> **Records for the task**
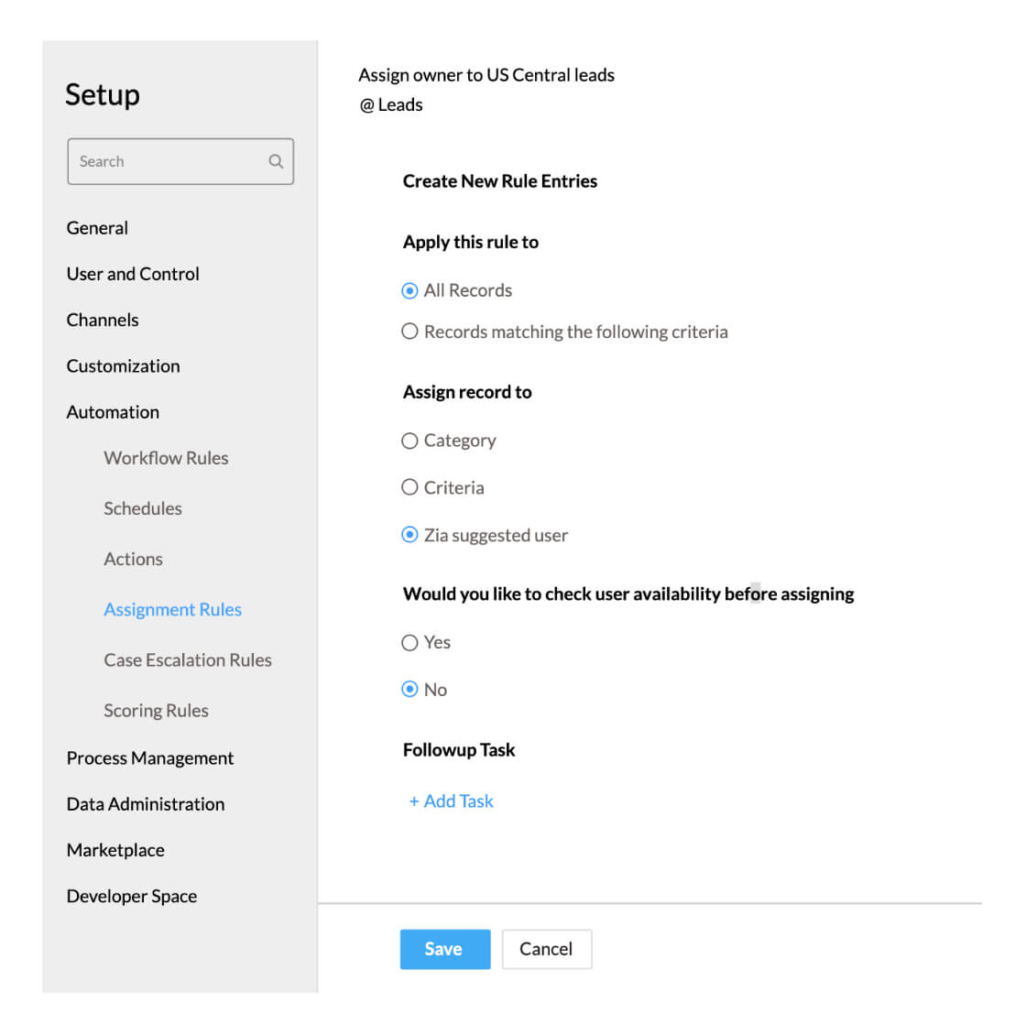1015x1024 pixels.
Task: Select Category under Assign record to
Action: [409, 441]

--

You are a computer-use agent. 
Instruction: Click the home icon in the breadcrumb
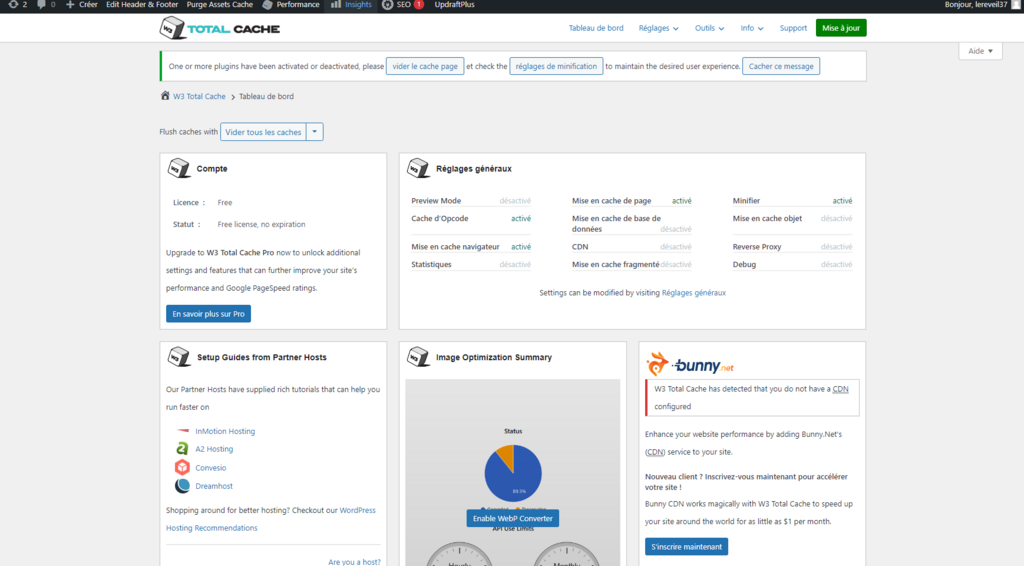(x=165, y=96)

...

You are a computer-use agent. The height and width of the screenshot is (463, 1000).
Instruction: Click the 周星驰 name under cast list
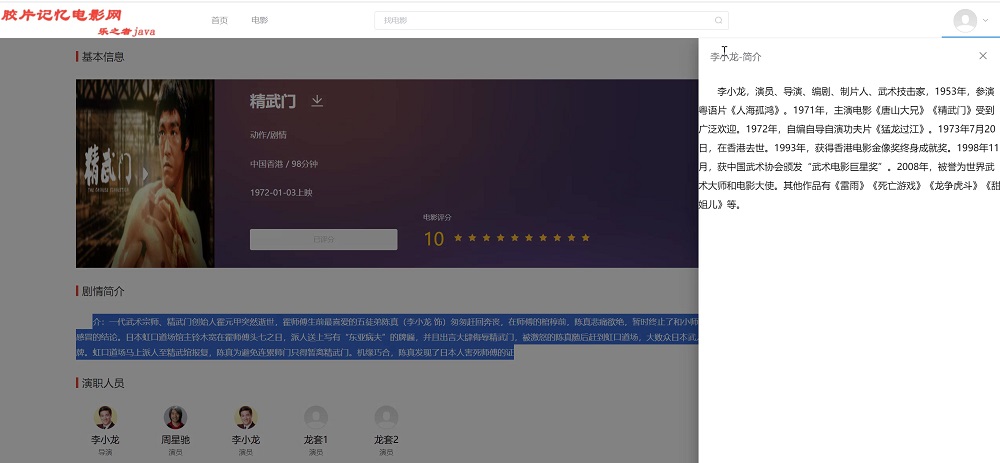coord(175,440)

> **Exercise**
Which lines of the listing contain the word "agent"? Copy each of them.

> **Exercise output**
You are a computer-use agent. 
You are a computer-use agent. The height and width of the screenshot is (463, 1000).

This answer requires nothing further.